Work request
Say how many lines in the entries hold the string "will", giving the number by itself.

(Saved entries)
--

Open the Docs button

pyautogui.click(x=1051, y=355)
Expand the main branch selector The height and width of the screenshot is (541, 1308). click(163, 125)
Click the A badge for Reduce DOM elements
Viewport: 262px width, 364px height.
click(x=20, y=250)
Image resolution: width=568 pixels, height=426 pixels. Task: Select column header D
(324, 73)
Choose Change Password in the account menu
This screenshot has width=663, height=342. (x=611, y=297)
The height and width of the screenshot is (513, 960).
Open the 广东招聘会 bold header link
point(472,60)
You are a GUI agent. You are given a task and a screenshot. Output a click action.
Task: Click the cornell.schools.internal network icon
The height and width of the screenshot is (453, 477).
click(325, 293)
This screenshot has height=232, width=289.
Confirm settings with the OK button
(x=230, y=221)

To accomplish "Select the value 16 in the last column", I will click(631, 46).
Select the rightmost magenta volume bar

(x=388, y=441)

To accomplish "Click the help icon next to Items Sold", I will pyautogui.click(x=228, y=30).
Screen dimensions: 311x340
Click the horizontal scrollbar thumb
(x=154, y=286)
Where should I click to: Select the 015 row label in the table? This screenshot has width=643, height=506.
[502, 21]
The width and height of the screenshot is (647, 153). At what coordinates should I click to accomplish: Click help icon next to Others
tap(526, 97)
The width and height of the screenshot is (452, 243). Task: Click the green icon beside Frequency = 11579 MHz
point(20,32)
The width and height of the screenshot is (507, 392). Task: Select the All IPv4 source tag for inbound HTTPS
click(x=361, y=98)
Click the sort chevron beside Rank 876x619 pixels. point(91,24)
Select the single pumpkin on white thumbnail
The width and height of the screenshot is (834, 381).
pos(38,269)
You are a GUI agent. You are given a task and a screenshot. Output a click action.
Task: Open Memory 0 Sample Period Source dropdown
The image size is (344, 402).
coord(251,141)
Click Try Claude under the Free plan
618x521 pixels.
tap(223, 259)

--

Expected answer
2